Proponents of the plan believe this is a way to encourage healthy behavior while controlling burgeoning health care costs. In a recent interview with NPR, Safeway CEO Steve Burd said that most of his employees approved of his plan, in which workers with a BMI above 30 pay an extra $318, but are still eligible for a year-end discount if their BMI drops by 10 percent.

But, perhaps unexpectedly, many medical and health groups, such as the American Heart Association and the American Cancer Society, disagree.

"It's a way for companies to cherry-pick employees," Woodruff says.

Woodruff says that a worker with a family who does not meet the wellness guidelines under the new plan could be forced to pay almost $6,000 more a year. "They can be priced out of the market," he says. "Insurance becomes expensive to them, too expensive to buy. It becomes a barrier to coverage and access to care."

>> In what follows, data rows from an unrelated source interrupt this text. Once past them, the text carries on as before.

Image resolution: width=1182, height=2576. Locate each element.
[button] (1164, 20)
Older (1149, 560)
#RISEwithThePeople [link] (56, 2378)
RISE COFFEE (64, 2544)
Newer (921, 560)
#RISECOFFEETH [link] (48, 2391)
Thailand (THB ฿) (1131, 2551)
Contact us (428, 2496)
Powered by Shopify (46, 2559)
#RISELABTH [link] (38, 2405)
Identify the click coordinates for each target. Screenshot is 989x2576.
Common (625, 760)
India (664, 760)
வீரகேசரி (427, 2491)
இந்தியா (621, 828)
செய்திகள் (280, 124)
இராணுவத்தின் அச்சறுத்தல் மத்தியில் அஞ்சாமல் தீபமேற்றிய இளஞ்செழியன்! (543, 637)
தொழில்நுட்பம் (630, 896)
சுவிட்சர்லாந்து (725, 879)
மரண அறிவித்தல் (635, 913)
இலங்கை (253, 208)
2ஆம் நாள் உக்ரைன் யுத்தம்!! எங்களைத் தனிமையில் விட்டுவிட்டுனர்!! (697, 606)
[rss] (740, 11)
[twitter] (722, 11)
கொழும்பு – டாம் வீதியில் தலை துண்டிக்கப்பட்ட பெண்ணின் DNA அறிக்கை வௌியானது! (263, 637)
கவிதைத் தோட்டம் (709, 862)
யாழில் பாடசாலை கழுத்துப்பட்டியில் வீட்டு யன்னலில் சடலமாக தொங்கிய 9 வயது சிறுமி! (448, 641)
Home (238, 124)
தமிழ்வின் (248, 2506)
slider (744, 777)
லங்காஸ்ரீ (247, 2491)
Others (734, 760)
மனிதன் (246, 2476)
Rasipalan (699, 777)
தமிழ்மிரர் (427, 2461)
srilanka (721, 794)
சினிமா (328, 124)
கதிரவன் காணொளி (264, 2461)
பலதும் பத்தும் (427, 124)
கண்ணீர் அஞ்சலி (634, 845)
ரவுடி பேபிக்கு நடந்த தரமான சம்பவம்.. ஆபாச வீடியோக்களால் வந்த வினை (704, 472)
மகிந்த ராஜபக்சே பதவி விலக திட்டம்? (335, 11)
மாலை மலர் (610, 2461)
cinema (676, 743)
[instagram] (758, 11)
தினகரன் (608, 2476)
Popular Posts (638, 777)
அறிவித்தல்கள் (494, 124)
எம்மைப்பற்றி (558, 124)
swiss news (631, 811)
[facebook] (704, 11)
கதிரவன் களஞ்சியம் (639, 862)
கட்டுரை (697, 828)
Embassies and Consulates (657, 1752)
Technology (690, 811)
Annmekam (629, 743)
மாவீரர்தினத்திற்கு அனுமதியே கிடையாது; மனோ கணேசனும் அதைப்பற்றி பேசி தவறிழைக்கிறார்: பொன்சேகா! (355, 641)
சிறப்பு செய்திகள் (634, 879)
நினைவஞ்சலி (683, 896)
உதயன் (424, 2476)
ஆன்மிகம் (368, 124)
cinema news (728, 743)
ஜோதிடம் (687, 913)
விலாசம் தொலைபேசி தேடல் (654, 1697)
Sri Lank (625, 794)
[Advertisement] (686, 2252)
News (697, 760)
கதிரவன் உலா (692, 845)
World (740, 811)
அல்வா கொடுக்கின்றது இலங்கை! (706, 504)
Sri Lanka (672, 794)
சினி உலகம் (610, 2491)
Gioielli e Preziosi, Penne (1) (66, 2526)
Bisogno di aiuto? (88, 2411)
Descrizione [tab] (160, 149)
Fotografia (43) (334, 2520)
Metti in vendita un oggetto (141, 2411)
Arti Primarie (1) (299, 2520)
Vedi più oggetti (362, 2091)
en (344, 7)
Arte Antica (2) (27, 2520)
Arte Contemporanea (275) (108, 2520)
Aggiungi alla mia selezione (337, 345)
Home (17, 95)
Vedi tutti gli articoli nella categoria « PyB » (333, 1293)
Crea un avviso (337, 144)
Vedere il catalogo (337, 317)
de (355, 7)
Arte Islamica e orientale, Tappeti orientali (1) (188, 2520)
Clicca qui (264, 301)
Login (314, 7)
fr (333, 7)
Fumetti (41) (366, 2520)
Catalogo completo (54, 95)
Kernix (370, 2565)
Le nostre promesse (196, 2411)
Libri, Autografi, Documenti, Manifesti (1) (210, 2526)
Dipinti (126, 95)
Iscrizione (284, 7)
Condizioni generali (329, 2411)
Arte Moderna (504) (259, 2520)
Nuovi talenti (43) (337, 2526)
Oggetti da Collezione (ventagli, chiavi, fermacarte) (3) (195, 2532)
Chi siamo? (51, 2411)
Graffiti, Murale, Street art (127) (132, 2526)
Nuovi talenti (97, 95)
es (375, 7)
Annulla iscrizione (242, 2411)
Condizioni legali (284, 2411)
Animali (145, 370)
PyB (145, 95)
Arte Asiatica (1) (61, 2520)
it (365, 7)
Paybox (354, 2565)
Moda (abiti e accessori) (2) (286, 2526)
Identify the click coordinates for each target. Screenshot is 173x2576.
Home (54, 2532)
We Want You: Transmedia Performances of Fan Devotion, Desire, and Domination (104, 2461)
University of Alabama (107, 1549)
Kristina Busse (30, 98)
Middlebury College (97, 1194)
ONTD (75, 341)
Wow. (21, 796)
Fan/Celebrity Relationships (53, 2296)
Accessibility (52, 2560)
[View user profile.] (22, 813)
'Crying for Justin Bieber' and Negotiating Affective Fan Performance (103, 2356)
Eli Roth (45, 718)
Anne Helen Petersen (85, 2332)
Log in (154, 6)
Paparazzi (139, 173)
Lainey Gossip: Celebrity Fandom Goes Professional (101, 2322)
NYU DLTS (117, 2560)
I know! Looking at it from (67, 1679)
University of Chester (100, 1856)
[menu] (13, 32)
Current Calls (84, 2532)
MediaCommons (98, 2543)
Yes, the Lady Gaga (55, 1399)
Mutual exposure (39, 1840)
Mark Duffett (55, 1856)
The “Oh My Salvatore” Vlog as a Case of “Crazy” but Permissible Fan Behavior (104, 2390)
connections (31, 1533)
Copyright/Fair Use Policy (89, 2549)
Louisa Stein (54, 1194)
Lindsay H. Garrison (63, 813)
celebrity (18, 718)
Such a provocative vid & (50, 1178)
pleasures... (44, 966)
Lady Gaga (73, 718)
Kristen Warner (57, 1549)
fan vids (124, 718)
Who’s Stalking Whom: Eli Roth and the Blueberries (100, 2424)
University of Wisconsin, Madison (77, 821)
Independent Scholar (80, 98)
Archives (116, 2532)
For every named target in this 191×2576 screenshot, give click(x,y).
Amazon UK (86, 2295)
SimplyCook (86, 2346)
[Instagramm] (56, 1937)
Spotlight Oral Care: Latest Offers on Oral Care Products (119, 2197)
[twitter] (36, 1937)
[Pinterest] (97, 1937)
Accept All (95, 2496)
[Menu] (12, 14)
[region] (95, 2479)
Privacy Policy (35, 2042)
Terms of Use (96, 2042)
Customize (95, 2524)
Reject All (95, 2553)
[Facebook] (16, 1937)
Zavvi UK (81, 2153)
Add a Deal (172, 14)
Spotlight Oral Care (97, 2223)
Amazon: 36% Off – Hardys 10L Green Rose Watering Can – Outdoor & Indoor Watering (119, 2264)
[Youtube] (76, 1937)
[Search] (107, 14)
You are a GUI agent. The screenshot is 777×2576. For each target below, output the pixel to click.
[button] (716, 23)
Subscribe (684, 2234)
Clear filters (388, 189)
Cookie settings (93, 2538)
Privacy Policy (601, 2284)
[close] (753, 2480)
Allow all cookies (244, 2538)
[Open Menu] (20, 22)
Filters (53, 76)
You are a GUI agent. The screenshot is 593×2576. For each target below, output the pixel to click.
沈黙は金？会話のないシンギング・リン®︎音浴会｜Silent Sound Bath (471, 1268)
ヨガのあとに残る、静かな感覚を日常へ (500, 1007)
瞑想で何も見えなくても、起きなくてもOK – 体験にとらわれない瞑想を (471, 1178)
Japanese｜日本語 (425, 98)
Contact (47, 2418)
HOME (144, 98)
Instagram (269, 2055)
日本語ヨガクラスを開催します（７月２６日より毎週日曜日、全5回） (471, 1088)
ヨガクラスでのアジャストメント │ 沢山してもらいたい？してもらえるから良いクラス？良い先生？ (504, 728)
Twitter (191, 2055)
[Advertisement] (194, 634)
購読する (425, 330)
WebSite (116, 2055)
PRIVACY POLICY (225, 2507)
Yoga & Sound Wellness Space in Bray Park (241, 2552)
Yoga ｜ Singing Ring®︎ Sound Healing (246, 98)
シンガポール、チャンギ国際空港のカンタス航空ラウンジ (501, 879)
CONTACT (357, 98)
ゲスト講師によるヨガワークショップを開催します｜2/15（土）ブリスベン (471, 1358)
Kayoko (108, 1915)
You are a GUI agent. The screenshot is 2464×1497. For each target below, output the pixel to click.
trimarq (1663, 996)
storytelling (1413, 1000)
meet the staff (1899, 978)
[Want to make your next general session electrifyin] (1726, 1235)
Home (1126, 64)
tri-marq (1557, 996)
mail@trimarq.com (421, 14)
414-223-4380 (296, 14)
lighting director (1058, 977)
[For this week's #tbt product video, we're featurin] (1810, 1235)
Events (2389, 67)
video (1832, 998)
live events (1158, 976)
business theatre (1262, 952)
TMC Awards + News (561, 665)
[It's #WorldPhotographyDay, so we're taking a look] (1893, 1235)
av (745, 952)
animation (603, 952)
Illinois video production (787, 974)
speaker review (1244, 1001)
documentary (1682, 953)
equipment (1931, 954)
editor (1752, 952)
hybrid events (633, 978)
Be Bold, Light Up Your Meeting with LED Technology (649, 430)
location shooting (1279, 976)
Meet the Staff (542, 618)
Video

Woodruff, along with leaders from other health groups, fears that because employees who get an increased premium will not be able to pay for it, they will drop it altogether, perhaps by joining a plan that their spouse holds, thereby saving their employers money.

"We support the whole idea of workplace wellness. Wellness in general and prevention are hugely important for this organization," Woodruff says. He thinks that companies who want to encourage healthy living could give other incentives, such as bonuses, gift cards, vacation days or even time off to exercise.

He also suggests that some of the targets might not even be in the employee's control. "To suggest all overweight people can somehow lose weight, isn't right. The evidence doesn't support that," he says, and he adds the same could be true of high blood pressure or high cholesterol.

"The only groups really pushing this are the employer community," he says.

Still, the plan does require that employers offer employees an alternative if they have a disability or are otherwise unable to meet the guidelines. What exactly this would mean in practice has not been defined.